Convolutional and Graph-Theoretic Audio Analyses for Favorable Music Recommendations

Presenter: Anirudh Kamath

Research Category: Interdisciplinary Topics, Centers and Institutes

Ever listen to music on shuffle and press the “skip” button countless times before finding the “right” song? PyRate aims to find unique similarities between songs using both concrete song data and latent features found via raw audio analysis. Using these similarities, song recommendations and shuffling become almost a trivial process.

A Neo4J database was implemented to link songs together via common artists, albums, and playlists that songs appear in. Using this graph-theoretic data model, collaborative filtering-based recommendations were used to recommend songs based off of common elements in other songs (same artists, albums, playlists). However, collaborative filtering only fully works if there exists a path from one song to every other song in the database, which is not always the case.

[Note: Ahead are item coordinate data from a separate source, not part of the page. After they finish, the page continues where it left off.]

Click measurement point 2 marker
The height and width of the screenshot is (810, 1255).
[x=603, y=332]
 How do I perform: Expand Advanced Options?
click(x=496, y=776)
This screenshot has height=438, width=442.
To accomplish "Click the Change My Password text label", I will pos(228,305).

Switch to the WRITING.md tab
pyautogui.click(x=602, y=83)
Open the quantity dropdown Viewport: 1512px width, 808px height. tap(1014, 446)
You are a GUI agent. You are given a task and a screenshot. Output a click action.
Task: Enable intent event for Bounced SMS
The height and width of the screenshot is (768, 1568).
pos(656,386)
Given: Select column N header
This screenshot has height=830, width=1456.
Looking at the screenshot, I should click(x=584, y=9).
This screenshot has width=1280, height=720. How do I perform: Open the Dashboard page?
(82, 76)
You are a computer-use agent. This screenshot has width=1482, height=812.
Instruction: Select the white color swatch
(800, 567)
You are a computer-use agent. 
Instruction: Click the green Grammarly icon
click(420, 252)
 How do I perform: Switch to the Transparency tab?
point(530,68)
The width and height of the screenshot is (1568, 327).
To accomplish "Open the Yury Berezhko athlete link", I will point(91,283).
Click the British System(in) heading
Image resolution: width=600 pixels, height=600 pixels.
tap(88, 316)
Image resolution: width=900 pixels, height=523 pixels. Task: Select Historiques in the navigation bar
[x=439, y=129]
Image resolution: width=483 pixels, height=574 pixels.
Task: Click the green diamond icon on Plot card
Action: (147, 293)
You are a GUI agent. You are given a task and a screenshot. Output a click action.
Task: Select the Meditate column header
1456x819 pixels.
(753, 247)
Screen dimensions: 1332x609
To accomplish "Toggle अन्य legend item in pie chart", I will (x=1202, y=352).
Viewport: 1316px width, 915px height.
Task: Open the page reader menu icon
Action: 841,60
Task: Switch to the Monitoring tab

To address gaps in collaborative filtering, songs were also evaluated using audio analysis. Spotify provides audio data that breaks down a song into sequences of various segments and sections, each composed of pitches, timbres, tempos, and loudness down to the millisecond. Using a convolutional autoencoder, we consider these elements (pitches, timbre, loudness, and rhythm) of a segment, then evaluate those properties of the segments around it. In doing so, we can reduce the dimensionality/complexity of the original song data into a standardized vector that can be used for more scalable and reliable song recommendations in addition to collaborative filtering.

Thus, through collaborative filtering in a graph database in combination with convolutional autoencoding, we provide a scalable and accurate music recommendation platform via unsupervised similarity ranking.